INTERNATIONAL JOURNAL OF ENERGY RESEARCH, cilt.42, sa.1, ss.198-206, 2018 (SCI-Expanded) identifier identifier

  • Yayın Türü: Makale / Tam Makale
  • Cilt numarası: 42 Sayı: 1
  • Basım Tarihi: 2018
  • Doi Numarası: 10.1002/er.3782
  • Dergi Adı: INTERNATIONAL JOURNAL OF ENERGY RESEARCH
  • Derginin Tarandığı İndeksler: Science Citation Index Expanded (SCI-EXPANDED), Scopus
  • Sayfa Sayıları: ss.198-206
  • Erciyes Üniversitesi Adresli: Evet

Özet

One of the most important parameters in the design of the fusion-fission hybrid reactor is the selection of the first wall material.

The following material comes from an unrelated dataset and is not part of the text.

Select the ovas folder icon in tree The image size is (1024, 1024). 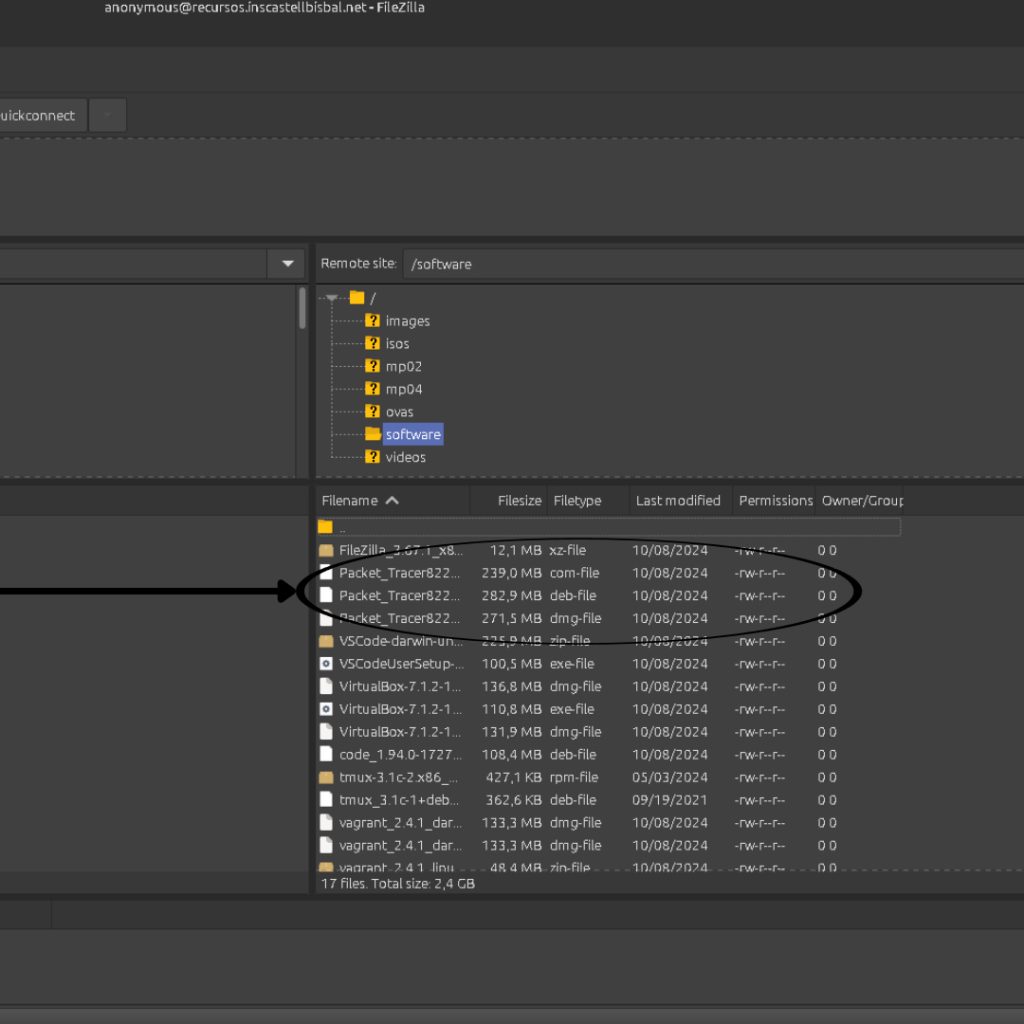pos(372,412)
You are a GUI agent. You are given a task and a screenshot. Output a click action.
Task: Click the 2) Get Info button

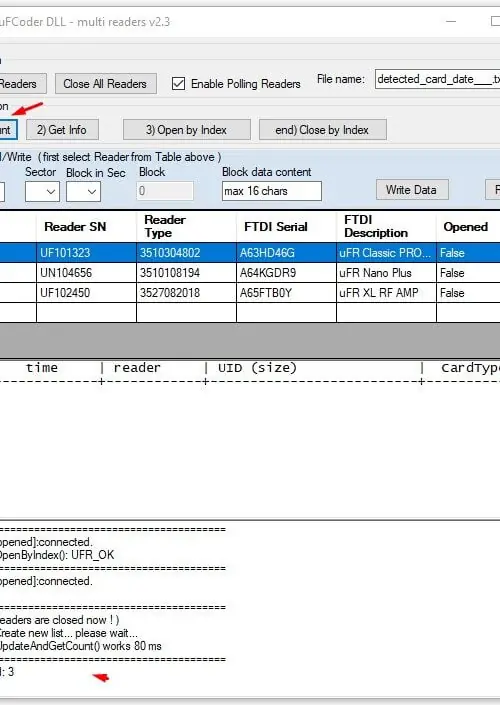(x=62, y=129)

Because the oxide dispersion-strengthened (ODS) steel alloys have high temperature oxidation, high radiation resistance, good hardness, and corrosion resistance properties, they are thought first wall candidate materials for fusion and fission applications. The objective of this paper is to determine the best radiation damage parameters of various experimental and commercial ODS steels (namely, 12Y1, 12YWT, 1DS, IDK, Eurofer97, MA956, MA957, and PM 2000). Neutron spectrum and average neutron energy throughout blanket, displacement per atom, hydrogen and helium production, nuclear heating, and tritium breeding ratio were calculated by using Monte Carlo methods with Monte Carlo neutron-photon transport code and nuclear libraries named as ENDF/B-VI and CLAW-IV. It is assumed that calculated reactor has been operated full power during a year and neutron wall load is 2.25 MW/m(2) (10(14) n/s). All investigated first wall materials should be replaced between 3.5 and 4 years. All investigated materials provide minimum required tritium breeding ratio value, and when considering all the calculations performed in this work, 1DS ODS steel is the most suitable first wall materials with respect to other investigated ODS steels.